The Haematology Society of Australia and New Zealand has published its top 5 list of ‘do-not-do’ interventions and practices.
The list was published as part of the EVOLVE program, a physician-led initiative that encourages each medical specialty to think about the clinical circumstances in which some of their practices – whether medical tests, procedures or interventions – should have their indications or value questioned and discussed by physicians.
HSANZ’s top 5 list of low value interventions and practices:
- Do not conduct thrombophilia testing in adult patients under the age of 50 years unless the first episode of venous thromboembolism (VTE): occurs in the absence of major transient risk factors (surgery, trauma, immobility); or, occurs in the absence of oestrogen-provocation; or, occurs at an unusual site.

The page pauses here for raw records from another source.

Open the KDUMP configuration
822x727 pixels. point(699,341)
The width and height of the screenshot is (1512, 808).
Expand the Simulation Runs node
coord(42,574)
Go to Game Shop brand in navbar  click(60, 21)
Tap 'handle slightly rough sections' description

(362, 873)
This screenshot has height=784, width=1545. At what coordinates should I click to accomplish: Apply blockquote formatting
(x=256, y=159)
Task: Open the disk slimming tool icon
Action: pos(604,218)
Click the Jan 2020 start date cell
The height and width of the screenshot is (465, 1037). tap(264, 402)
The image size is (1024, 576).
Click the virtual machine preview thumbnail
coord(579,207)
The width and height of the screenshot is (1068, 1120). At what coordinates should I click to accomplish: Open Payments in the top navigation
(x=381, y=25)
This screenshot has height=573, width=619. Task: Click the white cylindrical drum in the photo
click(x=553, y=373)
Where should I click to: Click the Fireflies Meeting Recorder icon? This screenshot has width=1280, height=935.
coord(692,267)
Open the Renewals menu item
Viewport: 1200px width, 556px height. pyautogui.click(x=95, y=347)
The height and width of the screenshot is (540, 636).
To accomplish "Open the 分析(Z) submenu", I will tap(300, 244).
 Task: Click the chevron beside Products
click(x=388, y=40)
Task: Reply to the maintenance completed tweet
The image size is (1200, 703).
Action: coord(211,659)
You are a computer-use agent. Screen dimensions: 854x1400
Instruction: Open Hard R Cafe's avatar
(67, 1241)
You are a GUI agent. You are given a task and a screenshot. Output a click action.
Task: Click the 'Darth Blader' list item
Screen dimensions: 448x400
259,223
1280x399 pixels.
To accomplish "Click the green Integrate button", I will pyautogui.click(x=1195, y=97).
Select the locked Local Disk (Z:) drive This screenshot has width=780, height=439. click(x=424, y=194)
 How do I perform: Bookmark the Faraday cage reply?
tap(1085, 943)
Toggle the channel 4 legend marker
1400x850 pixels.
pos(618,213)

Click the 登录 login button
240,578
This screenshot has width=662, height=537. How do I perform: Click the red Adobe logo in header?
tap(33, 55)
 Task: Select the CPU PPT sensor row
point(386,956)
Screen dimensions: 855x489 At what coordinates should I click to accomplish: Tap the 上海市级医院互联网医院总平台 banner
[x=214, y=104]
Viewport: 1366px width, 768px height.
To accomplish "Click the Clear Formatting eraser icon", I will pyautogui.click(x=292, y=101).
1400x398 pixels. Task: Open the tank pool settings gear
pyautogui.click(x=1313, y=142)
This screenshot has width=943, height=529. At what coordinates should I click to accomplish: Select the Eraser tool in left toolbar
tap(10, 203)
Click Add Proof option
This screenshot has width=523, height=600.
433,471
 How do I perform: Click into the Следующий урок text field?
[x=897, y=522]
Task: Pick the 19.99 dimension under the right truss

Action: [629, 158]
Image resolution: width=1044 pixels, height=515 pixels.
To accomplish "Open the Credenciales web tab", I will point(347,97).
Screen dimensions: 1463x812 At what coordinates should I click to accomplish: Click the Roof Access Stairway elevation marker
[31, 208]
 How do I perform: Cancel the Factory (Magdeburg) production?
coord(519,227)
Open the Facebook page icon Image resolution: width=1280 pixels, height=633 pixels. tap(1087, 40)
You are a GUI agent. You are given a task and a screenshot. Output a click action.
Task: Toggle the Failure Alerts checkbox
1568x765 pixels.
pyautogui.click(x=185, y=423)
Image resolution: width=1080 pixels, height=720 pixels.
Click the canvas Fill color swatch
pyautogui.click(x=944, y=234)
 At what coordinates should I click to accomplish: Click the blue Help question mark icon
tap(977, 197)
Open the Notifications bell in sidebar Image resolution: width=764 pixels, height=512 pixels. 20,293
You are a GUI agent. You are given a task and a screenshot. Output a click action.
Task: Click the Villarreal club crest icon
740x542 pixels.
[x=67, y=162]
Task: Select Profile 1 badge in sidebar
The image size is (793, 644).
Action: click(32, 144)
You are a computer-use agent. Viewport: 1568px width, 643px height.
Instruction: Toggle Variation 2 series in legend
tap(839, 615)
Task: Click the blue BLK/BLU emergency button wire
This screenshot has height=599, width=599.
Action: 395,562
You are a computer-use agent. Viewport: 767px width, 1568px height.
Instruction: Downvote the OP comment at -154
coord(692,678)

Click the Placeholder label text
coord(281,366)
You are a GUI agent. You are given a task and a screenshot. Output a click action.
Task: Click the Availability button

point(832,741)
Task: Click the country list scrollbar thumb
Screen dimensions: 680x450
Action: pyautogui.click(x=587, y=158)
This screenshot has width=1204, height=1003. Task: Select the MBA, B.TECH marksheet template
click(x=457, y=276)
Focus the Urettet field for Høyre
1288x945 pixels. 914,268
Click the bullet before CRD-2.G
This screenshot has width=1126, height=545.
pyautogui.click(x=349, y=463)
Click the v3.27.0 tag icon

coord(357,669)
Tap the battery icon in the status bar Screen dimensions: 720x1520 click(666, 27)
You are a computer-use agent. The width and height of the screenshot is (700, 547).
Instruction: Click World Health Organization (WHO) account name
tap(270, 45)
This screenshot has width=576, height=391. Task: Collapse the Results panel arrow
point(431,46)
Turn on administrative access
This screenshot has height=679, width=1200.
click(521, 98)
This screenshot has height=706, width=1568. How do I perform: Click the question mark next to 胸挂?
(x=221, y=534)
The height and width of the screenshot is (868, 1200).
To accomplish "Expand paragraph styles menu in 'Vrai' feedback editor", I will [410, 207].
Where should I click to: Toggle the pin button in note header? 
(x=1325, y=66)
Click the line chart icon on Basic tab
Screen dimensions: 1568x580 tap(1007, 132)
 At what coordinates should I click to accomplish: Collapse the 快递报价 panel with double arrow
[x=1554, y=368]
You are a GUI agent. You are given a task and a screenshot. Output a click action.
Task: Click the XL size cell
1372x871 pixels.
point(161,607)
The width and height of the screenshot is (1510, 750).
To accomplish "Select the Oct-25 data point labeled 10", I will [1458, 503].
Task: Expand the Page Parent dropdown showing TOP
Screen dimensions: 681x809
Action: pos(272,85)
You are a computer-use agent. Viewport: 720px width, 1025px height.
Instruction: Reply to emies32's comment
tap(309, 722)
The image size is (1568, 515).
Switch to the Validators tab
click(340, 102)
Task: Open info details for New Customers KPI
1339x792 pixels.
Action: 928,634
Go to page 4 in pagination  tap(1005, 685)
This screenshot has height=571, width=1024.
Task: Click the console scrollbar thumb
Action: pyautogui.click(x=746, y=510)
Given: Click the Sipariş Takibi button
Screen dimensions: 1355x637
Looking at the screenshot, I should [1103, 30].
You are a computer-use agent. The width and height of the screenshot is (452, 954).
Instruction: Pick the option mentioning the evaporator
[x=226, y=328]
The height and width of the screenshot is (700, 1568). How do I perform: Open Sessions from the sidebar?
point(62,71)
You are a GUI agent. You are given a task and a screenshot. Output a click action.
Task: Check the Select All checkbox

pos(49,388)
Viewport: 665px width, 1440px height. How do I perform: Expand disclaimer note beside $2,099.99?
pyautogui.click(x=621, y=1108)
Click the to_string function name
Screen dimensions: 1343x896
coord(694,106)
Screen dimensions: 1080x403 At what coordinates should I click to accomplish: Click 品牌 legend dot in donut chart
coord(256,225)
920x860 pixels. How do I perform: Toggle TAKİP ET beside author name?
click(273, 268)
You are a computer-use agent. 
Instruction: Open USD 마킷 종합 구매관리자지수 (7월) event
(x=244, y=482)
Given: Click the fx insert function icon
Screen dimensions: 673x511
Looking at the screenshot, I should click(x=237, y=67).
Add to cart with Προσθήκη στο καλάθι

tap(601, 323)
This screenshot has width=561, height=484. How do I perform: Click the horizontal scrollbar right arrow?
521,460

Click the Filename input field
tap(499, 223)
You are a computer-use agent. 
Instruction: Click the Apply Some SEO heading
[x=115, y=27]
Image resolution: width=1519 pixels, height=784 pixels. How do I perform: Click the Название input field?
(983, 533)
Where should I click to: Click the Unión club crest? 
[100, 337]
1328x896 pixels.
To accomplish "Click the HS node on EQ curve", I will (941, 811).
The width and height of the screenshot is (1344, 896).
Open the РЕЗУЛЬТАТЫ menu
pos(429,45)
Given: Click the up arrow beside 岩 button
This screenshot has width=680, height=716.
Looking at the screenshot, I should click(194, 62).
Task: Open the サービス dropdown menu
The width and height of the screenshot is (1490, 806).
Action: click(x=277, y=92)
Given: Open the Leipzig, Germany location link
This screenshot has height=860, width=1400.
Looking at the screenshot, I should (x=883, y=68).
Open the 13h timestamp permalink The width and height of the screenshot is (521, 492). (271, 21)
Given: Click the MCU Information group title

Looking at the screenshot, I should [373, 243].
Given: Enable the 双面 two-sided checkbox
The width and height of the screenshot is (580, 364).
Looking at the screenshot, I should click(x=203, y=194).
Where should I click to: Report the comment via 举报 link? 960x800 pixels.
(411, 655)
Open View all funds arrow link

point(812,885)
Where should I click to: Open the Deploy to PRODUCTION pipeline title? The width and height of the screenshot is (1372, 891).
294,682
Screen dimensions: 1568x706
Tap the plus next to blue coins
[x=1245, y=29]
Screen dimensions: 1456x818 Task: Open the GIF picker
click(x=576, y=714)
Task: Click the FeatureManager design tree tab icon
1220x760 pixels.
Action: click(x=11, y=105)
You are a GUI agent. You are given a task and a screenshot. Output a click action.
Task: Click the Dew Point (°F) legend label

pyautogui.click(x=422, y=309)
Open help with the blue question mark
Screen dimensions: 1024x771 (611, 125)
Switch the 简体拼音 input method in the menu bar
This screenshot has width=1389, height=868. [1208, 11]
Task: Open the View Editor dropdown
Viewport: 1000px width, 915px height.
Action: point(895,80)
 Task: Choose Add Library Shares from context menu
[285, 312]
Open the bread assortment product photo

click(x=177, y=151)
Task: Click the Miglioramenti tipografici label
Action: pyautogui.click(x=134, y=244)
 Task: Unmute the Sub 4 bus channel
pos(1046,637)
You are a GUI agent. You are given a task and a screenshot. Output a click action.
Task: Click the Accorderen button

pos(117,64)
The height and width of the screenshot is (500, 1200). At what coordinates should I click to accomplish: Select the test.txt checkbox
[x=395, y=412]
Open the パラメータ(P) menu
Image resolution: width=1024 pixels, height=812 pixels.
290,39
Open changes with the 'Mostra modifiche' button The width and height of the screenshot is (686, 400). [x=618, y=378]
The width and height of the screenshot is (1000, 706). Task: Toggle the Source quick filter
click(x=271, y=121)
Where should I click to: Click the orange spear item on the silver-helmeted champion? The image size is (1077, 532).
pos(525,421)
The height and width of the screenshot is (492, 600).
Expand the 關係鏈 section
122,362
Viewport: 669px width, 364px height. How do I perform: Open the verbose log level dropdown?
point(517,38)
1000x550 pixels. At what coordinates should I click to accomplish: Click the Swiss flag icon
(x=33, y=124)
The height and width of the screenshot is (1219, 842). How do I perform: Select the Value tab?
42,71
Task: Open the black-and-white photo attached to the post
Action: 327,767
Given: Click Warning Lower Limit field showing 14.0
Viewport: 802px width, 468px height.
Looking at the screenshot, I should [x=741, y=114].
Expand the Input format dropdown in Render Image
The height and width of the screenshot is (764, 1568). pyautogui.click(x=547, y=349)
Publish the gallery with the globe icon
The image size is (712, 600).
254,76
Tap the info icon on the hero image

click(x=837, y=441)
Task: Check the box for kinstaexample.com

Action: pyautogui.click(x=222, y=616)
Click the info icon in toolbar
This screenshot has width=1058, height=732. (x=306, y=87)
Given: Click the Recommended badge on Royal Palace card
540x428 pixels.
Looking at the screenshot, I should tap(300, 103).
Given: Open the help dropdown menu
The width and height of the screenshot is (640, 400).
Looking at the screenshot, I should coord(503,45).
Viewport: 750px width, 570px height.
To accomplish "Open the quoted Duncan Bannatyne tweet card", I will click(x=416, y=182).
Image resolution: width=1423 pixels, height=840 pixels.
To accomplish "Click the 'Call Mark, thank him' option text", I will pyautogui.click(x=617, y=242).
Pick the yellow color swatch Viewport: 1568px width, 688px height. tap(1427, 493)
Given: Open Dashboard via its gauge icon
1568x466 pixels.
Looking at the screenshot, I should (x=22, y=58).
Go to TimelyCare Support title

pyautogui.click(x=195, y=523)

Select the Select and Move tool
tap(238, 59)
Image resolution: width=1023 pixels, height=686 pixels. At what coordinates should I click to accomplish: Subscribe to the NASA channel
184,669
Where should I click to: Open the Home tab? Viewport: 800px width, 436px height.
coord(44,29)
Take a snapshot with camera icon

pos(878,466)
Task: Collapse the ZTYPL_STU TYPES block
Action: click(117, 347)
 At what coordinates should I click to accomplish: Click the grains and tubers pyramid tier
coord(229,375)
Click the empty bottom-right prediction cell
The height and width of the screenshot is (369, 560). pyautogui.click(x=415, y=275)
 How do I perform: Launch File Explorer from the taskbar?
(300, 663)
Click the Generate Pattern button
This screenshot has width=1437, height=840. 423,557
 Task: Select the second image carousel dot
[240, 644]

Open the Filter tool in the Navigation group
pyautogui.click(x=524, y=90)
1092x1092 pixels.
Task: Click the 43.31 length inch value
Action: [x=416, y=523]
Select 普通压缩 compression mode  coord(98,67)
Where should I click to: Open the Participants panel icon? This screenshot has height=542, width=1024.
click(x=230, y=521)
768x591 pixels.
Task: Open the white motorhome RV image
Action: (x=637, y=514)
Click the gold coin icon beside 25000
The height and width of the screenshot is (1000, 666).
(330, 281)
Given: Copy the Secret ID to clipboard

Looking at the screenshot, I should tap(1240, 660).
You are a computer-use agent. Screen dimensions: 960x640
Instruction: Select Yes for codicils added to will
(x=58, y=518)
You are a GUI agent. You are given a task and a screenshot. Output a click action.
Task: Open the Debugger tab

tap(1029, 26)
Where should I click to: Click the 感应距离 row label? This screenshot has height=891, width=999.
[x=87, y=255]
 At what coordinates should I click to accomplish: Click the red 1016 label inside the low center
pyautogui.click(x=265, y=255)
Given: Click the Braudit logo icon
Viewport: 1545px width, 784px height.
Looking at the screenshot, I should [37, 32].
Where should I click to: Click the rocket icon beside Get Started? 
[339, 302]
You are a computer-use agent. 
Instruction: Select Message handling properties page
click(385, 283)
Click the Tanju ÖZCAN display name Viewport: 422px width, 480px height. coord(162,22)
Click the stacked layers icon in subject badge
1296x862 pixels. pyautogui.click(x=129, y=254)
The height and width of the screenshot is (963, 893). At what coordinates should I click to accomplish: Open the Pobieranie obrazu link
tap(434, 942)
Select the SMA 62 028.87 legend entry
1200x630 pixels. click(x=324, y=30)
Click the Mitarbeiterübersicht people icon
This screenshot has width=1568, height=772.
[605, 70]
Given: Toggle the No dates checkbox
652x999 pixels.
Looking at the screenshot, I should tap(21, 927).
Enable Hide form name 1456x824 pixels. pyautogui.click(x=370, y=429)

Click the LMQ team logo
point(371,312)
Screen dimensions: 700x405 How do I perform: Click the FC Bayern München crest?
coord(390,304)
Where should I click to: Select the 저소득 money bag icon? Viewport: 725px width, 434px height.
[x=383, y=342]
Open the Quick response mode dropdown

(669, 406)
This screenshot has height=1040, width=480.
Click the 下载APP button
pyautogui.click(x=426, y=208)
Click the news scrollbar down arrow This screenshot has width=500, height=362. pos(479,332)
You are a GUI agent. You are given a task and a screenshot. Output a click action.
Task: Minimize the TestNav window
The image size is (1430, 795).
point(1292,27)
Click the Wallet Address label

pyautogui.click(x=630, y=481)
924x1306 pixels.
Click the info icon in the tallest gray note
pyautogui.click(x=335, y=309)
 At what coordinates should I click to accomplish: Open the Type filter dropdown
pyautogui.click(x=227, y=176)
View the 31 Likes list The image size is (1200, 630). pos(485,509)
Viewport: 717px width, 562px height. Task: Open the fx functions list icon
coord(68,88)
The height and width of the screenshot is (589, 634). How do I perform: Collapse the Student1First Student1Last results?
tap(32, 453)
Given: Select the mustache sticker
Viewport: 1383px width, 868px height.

- Limit surveillance computed tomography (CT) scans in asymptomatic patients with confirmed complete remission following curative intent treatment for aggressive lymphoma – except for patients on a clinical trial
- Do not extend anticoagulation beyond 3 months for a patient with a nonextensive, index venous thromboembolic event (VTE), which occurred in the setting of a major, transient risk factor
- Do not perform baseline or routine surveillance CT scans or bone marrow biopsy in patients with asymptomatic early stage chronic lymphocytic leukaemia (CLL).
- Do not treat patients with immune thrombocytopenic purpura (ITP) in the absence of bleeding or a platelet count <30,000/L without risk factors for bleeding.